Ali Salhi, ancien directeur de l’Office nationale des examens et concours (Onec) ayant occupé le poste pendant 21 ans a déclaré à Echorouk avoir appris la tenue de ladite conférence à travers les journaux et regretté le fait d’exclure d’anciens cadres jouissant d’une expérience et d’une compétence leur permettant d’évaluer les réformes du système scolaire et de définir ses points forts et ses points faibles.

« Il a fallu impliquer des spécialistes du secteur, tels que les enseignants, les inspecteurs, les chefs d’établissements scolaires, les élèves et leurs parents pour parler de leurs attentes et faire des propositions », a estimé Salhi avant de manifester son regret quant au fait de faire venir des gens qui n’ont rien à voir avec le secteur pour évaluer en l’espace de deux jours des réformes qui datent de 12 ans.

« J’ai déjà fait plusieurs propositions à l’ancien ministre, Boubekeur Benbouzid pour réformer l’examen du baccalauréat, à travers notamment la réduction du nombre de filières, la programmation du bac en deux phases: une pour les élèves de la 2e année secondaire et une deuxième pour les terminales qui devraient concourir dans les matières essentielles. De ce fait, les élèves auront suffisamment de temps pour se préparer tout en offrant une deuxième chance aux candidats ayant une moyenne de 9.99 sur 20 », a-t-il ajouté.  

Pour l’ancienne inspectrice de l’enseignement primaire, Fatma Zohra Haret a affirmé qu’il était impossible d’évaluer en deux jours seulement des réformes qui datent de 12 ans, ajoutant que le régionalisme et les personnes jouissant de favoritisme maintiennent leur emprise sur le secteur en l’absence des compétences et des personnes jouissant d’expérience.

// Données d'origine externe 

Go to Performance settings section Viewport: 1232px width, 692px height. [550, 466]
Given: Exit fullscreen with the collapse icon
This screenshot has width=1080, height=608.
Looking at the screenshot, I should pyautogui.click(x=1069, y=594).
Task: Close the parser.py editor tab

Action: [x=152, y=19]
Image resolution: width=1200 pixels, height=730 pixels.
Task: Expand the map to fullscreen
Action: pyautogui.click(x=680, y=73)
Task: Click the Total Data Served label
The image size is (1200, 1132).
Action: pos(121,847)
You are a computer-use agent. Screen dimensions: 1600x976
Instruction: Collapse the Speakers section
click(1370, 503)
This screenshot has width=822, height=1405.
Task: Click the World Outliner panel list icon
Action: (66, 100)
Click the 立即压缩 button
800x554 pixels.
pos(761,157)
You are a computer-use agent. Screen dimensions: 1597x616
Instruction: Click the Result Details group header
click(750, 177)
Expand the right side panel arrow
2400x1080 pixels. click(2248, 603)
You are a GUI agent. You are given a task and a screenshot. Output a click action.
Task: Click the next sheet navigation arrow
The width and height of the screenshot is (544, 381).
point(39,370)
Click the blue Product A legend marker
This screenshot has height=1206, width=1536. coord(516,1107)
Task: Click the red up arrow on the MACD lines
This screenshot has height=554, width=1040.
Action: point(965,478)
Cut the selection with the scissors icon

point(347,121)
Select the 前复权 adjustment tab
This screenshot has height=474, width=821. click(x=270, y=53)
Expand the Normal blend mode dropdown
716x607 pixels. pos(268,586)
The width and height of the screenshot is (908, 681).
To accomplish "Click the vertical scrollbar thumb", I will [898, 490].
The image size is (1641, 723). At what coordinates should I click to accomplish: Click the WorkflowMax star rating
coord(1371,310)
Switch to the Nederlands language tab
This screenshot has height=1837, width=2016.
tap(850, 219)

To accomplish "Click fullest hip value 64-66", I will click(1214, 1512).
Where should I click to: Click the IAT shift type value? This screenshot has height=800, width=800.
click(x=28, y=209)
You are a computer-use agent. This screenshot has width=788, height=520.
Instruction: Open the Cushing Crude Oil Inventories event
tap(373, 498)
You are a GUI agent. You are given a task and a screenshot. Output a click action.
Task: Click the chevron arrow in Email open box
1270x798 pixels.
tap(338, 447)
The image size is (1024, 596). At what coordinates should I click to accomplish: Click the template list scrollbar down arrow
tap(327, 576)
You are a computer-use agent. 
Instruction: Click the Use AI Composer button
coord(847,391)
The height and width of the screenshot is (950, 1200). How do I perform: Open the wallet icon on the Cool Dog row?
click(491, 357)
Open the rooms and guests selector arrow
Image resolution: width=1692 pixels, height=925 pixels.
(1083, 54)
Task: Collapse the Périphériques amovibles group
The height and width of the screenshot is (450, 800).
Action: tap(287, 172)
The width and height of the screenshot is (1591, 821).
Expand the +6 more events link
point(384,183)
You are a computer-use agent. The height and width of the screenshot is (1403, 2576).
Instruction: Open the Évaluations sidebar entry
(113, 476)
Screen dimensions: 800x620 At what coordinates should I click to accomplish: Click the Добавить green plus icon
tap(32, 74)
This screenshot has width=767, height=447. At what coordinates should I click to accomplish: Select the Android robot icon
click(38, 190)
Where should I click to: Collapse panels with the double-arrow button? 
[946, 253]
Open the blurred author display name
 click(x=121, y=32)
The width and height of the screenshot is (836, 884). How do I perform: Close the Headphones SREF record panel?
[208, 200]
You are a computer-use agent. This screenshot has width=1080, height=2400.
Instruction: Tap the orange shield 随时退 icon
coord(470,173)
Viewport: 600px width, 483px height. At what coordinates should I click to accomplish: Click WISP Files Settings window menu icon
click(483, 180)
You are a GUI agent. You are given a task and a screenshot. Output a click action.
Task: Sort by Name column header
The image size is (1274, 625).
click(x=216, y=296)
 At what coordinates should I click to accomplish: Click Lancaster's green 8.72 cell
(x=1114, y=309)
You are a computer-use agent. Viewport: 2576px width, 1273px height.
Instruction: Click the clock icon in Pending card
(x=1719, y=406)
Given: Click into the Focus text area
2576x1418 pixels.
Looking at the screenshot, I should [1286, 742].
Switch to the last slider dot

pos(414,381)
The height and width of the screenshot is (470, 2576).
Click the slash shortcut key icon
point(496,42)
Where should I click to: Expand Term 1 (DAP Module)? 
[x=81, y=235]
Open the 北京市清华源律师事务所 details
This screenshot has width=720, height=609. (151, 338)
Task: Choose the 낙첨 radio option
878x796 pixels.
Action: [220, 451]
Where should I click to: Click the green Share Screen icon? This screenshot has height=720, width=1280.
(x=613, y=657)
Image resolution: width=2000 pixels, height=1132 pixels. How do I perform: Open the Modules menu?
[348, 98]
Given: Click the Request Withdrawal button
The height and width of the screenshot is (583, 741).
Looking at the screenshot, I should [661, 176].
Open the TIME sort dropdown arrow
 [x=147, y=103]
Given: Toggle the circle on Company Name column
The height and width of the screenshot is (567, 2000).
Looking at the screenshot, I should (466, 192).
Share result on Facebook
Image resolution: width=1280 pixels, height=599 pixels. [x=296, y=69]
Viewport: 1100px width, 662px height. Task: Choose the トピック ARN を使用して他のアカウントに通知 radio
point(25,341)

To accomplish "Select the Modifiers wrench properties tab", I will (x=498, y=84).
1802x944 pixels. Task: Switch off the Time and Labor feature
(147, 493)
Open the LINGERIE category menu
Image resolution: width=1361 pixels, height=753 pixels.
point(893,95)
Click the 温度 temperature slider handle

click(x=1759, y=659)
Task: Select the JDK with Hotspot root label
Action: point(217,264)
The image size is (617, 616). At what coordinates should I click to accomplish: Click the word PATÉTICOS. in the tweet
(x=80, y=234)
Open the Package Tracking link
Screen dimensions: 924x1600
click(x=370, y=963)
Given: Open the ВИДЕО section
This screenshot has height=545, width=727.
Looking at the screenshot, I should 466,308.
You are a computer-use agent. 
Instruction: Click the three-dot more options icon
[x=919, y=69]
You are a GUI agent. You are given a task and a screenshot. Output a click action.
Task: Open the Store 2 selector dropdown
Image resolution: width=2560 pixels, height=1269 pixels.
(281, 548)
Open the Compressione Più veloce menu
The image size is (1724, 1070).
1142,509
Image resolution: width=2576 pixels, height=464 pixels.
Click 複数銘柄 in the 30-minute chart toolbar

Abondant dans le même sens, Abdelkader Fodil, ancien inspecteur au ministère de l’éducation a qualifié d’exclusion programmée la non-invitation des anciens cadres du secteur, estimant que les responsables du secteur ont une vision pessimistes de ce qui a été réalisé au cours des dix dernières années.  

Par ailleurs, il s’est interrogé sur l’objectif d’introduire la langue française en deuxième année primaire au lieu de la troisième. « Appelle-t-on cela une réforme?», se demande-t-il.

De son côté, Ahmed Bouhila, inspecteur de l’enseignement primaire a affirmé que les responsables du secteur ne cherchent pas les compétences, non plus les gens expérimentés mais plutôt la loyauté, ajoutant que l’exclusion des anciens cadres, en l’occurrence celle de Abdelkader Fodil, artisan de l’école fondamentale est due à ses orientations qui ne plaisent pas aux responsables.